- Opening Delimiter -

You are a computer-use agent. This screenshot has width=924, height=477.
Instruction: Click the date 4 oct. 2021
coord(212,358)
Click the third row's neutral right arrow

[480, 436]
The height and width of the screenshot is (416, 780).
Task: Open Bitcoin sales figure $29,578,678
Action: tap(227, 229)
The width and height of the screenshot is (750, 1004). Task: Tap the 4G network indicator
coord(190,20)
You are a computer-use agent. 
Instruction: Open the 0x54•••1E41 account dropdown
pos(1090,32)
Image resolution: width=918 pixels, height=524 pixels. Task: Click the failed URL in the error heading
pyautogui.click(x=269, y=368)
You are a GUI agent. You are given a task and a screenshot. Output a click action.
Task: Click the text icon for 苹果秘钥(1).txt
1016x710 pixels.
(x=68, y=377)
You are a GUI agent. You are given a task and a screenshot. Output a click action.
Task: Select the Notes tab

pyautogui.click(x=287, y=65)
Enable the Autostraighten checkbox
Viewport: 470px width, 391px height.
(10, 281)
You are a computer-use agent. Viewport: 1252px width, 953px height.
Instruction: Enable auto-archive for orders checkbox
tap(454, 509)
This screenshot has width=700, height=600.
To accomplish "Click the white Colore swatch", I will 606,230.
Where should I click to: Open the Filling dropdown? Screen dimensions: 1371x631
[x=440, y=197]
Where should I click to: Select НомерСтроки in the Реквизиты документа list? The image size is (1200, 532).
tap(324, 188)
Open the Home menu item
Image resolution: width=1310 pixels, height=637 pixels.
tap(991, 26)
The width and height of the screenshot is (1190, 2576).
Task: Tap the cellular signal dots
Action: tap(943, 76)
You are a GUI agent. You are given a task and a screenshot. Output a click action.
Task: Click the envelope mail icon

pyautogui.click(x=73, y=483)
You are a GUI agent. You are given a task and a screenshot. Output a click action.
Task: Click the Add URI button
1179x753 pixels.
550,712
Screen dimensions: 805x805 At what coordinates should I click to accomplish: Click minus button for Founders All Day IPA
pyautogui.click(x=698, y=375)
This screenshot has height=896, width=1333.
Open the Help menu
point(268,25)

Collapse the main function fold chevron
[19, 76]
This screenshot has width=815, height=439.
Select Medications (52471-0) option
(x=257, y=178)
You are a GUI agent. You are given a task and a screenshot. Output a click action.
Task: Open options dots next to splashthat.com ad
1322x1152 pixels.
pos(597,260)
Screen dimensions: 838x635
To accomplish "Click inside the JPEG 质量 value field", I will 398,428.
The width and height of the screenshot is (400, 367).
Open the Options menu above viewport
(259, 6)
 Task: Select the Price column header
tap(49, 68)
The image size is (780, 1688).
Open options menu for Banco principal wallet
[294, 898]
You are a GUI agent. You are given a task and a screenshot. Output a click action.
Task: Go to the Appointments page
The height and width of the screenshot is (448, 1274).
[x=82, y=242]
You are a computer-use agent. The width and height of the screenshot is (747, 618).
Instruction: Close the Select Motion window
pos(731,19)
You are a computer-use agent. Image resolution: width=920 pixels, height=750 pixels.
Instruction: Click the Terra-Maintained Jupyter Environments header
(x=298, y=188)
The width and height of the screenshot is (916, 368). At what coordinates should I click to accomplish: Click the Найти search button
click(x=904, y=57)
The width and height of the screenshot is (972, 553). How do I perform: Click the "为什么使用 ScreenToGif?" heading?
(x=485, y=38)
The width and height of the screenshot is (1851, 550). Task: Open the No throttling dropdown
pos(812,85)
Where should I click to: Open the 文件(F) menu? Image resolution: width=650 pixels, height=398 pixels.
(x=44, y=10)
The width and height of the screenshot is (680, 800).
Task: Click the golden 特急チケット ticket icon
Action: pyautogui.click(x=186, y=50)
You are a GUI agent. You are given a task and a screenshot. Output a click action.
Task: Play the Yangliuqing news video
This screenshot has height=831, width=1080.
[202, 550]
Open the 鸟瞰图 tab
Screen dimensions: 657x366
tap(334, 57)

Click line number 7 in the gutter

- Closing Delimiter -

**To do:** With no line omitted, copy all the data exactly.

**Completed exercise:**
You are a computer-use agent. This screenshot has width=924, height=477.
Instruction: Click the date 4 oct. 2021
coord(212,358)
Click the third row's neutral right arrow

[480, 436]
The height and width of the screenshot is (416, 780).
Task: Open Bitcoin sales figure $29,578,678
Action: tap(227, 229)
The width and height of the screenshot is (750, 1004). Task: Tap the 4G network indicator
coord(190,20)
You are a computer-use agent. 
Instruction: Open the 0x54•••1E41 account dropdown
pos(1090,32)
Image resolution: width=918 pixels, height=524 pixels. Task: Click the failed URL in the error heading
pyautogui.click(x=269, y=368)
You are a GUI agent. You are given a task and a screenshot. Output a click action.
Task: Click the text icon for 苹果秘钥(1).txt
1016x710 pixels.
(x=68, y=377)
You are a GUI agent. You are given a task and a screenshot. Output a click action.
Task: Select the Notes tab

pyautogui.click(x=287, y=65)
Enable the Autostraighten checkbox
Viewport: 470px width, 391px height.
(10, 281)
You are a computer-use agent. Viewport: 1252px width, 953px height.
Instruction: Enable auto-archive for orders checkbox
tap(454, 509)
This screenshot has width=700, height=600.
To accomplish "Click the white Colore swatch", I will 606,230.
Where should I click to: Open the Filling dropdown? Screen dimensions: 1371x631
[x=440, y=197]
Where should I click to: Select НомерСтроки in the Реквизиты документа list? The image size is (1200, 532).
tap(324, 188)
Open the Home menu item
Image resolution: width=1310 pixels, height=637 pixels.
tap(991, 26)
The width and height of the screenshot is (1190, 2576).
Task: Tap the cellular signal dots
Action: tap(943, 76)
You are a GUI agent. You are given a task and a screenshot. Output a click action.
Task: Click the envelope mail icon

pyautogui.click(x=73, y=483)
You are a GUI agent. You are given a task and a screenshot. Output a click action.
Task: Click the Add URI button
1179x753 pixels.
550,712
Screen dimensions: 805x805 At what coordinates should I click to accomplish: Click minus button for Founders All Day IPA
pyautogui.click(x=698, y=375)
This screenshot has height=896, width=1333.
Open the Help menu
point(268,25)

Collapse the main function fold chevron
[19, 76]
This screenshot has width=815, height=439.
Select Medications (52471-0) option
(x=257, y=178)
You are a GUI agent. You are given a task and a screenshot. Output a click action.
Task: Open options dots next to splashthat.com ad
1322x1152 pixels.
pos(597,260)
Screen dimensions: 838x635
To accomplish "Click inside the JPEG 质量 value field", I will 398,428.
The width and height of the screenshot is (400, 367).
Open the Options menu above viewport
(259, 6)
 Task: Select the Price column header
tap(49, 68)
The image size is (780, 1688).
Open options menu for Banco principal wallet
[294, 898]
You are a GUI agent. You are given a task and a screenshot. Output a click action.
Task: Go to the Appointments page
The height and width of the screenshot is (448, 1274).
[x=82, y=242]
You are a computer-use agent. The width and height of the screenshot is (747, 618).
Instruction: Close the Select Motion window
pos(731,19)
You are a computer-use agent. Image resolution: width=920 pixels, height=750 pixels.
Instruction: Click the Terra-Maintained Jupyter Environments header
(x=298, y=188)
The width and height of the screenshot is (916, 368). At what coordinates should I click to accomplish: Click the Найти search button
click(x=904, y=57)
The width and height of the screenshot is (972, 553). How do I perform: Click the "为什么使用 ScreenToGif?" heading?
(x=485, y=38)
The width and height of the screenshot is (1851, 550). Task: Open the No throttling dropdown
pos(812,85)
Where should I click to: Open the 文件(F) menu? Image resolution: width=650 pixels, height=398 pixels.
(x=44, y=10)
The width and height of the screenshot is (680, 800).
Task: Click the golden 特急チケット ticket icon
Action: pyautogui.click(x=186, y=50)
You are a GUI agent. You are given a task and a screenshot. Output a click action.
Task: Play the Yangliuqing news video
This screenshot has height=831, width=1080.
[202, 550]
Open the 鸟瞰图 tab
Screen dimensions: 657x366
tap(334, 57)

Click line number 7 in the gutter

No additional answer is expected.